Fisher's factorization theorem or factorization criterion provides a convenient characterization of a sufficient statistic. If the probability density function is $ƒ_θ(x)$, then $T$ is sufficient for $θ$ if and only if nonnegative functions $g$ and $h$ can be found such that $$ f_\theta(x)=h(x) \, g_\theta(T(x)), \,\! $$ i.e. the density $ƒ$ can be factored into a product such that one factor, $h$, does not depend on $θ$ and the other factor, which does depend on $θ$, depends on $x$ only through $T(x)$.

I was wondering if $\frac{g_\theta(t)}{c}$, where $c := \int g_\theta(t) dt$, is the pdf of $T(X)$ when the pdf of $X$ is $ƒ_θ(x)$?

Thanks and regards!

Answer 1

No. Just consider the case when $h(x)=1$, so that $c=\int\cdots\int f(x_1,\ldots, x_n)\,\mathrm{d} x_1 \ldots\,\mathrm{d} x_n=1$, & $g(t)$ itself would be your putative probability density function: it clearly won't (in general) be normalized.

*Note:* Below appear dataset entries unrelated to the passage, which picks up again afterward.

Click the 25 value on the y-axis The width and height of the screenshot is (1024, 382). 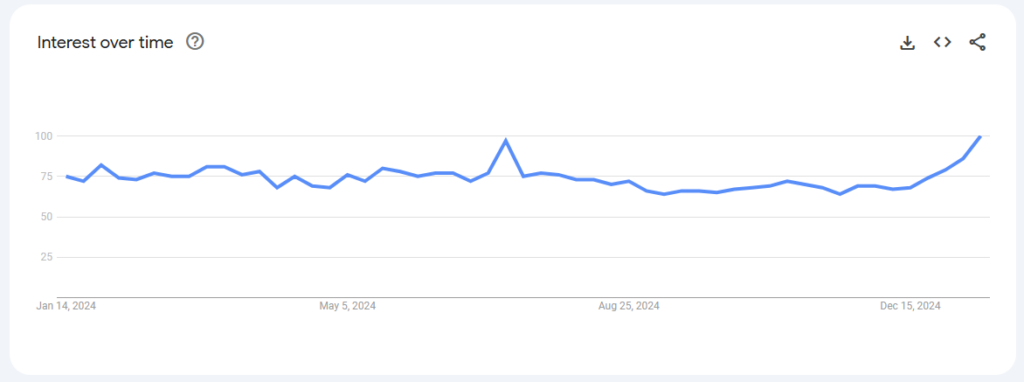[46, 257]
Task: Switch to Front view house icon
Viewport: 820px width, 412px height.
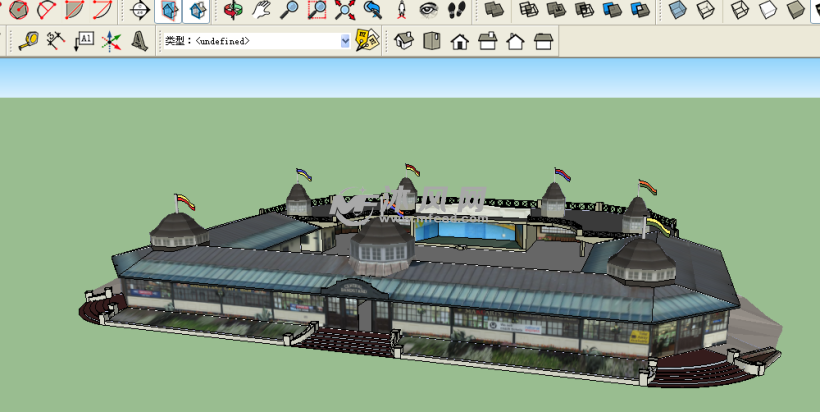Action: pos(459,41)
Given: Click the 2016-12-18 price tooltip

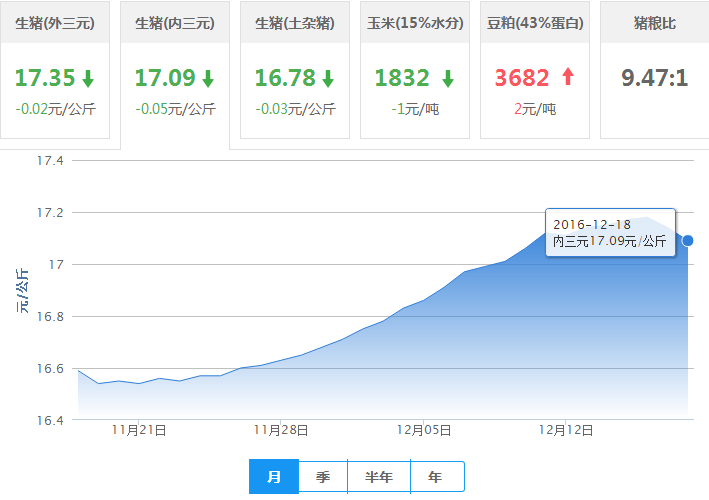Looking at the screenshot, I should 610,233.
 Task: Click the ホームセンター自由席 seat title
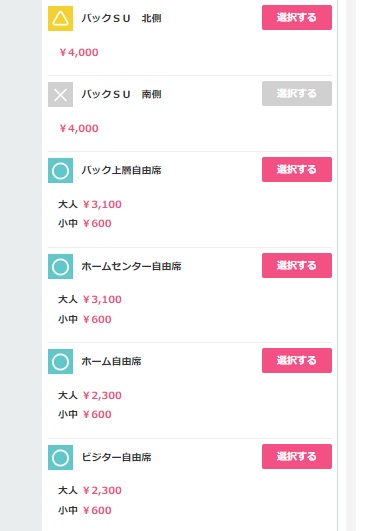[131, 267]
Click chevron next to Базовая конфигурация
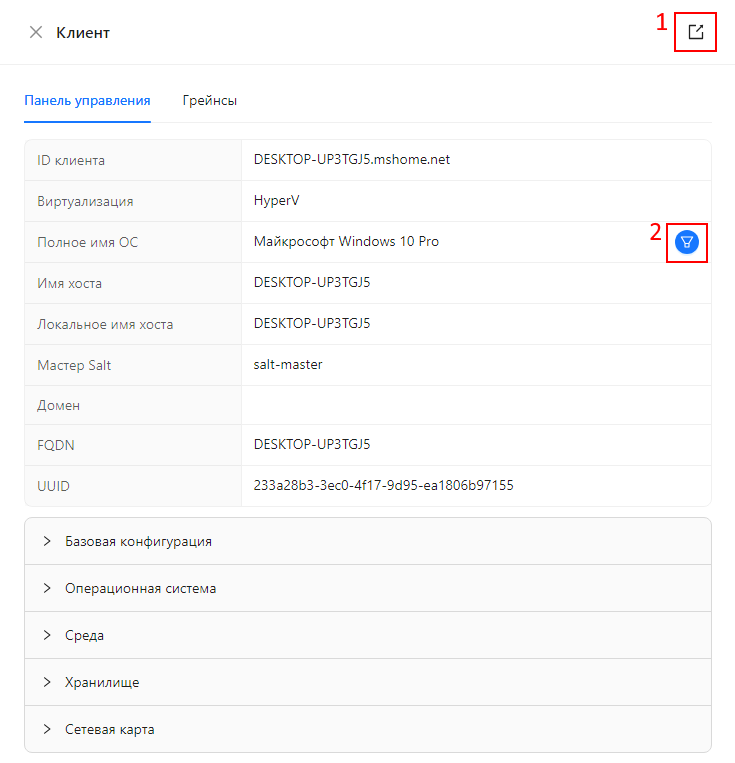Viewport: 735px width, 763px height. pos(46,541)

Consider say two observations from an exponential distribution: $$f_{X_1,X_2}(x_1,x_2)=\lambda^2\mathrm{e}^{-\lambda(x_1+x_2)}=\lambda^2\mathrm{e}^{-\lambda t}$$

You would have it that $f_T(t)=\lambda^2\mathrm{e}^{-\lambda t}$, but that's not even a probability distribution - it doesn't integrate to one.

With $c$ now defined as an integral with respect to $t$, the pdf for $t$ would be $\lambda\mathrm{e}^{-\lambda t}$. That's a pdf, but for an exponential distribution!

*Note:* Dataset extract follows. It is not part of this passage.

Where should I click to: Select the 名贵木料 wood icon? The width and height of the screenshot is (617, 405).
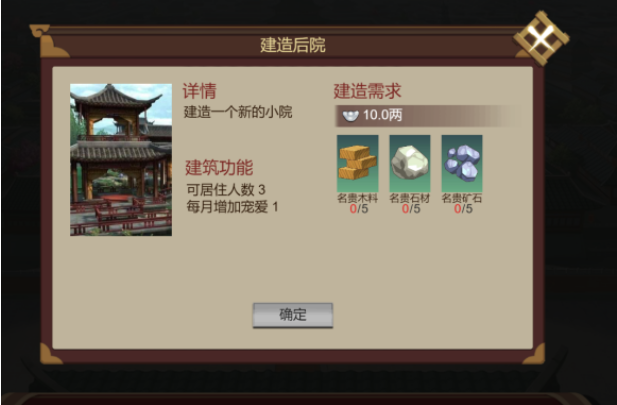[357, 163]
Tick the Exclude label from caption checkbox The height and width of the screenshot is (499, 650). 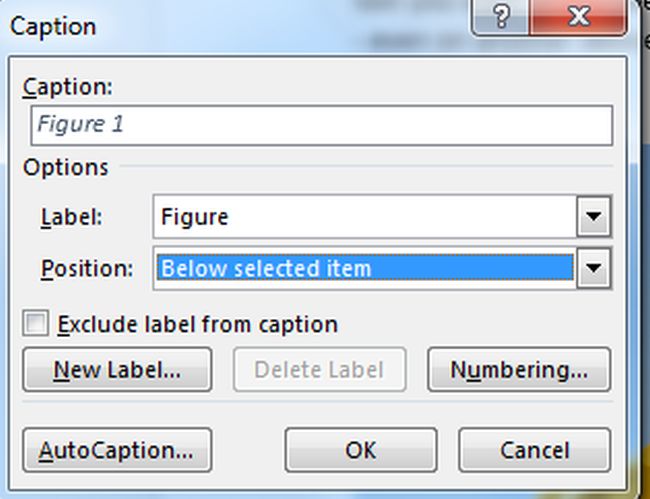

The correct solution in this case is got by finding the joint distribution of $T$ & say $X_2$, then by integrating out $x_2$.

$$f_{T}(t)=\int_0^t f_{X_1,X_2}(t-x_2,x_2)\,\mathrm{d}x_2=\lambda^2t\mathrm{e}^{-\lambda t}$$

Which is a gamma distribution with shape parameter 2.

Answer 2

This is not a complete answer whatsoever, but I think this question deserves some attention.

In the discrete case we can easily get that if $T$ is sufficient, then $f_{\theta}(\mathbf{x})=g_{\theta}(T(\mathbf{x}))h(\mathbf{x})$ where $g_{\theta}$ is the p.m.f of $T$. Indeed, \begin{equation} \begin{aligned} f_{\theta}(\mathbf{x})&:=P_{\theta}(\{\mathbf{x}\})=P_{\theta}(\{\mathbf{x}\}\cap(T=T(\mathbf{x})))\\&=P_{\theta}(\{\mathbf{x}\}|T=T(\mathbf{x}))P_{\theta}(T=T(\mathbf{x}))\text{, } \end{aligned} \end{equation} so, taking $h(\mathbf{x}):=P_{\theta}(\{\mathbf{x}\}|T=T(\mathbf{x}))$ and $g_\theta(y):=P_{\theta}(T=y)$ we have that $g_{\theta}$ is the p.m.f of $T$.

However, I found no evidence of an annalogous result being true for the absolutely continuous case (check this). The book "Statistical Inference" by Casella-Berger seems to assume that this is true at least in:

1. Theorem 8.2.4
2. Corollary 8.3.13

But also I found no complains about of this (at least) dubious assumptions in the internet. Also there is no mention about this in the several errata list I have checked to this day.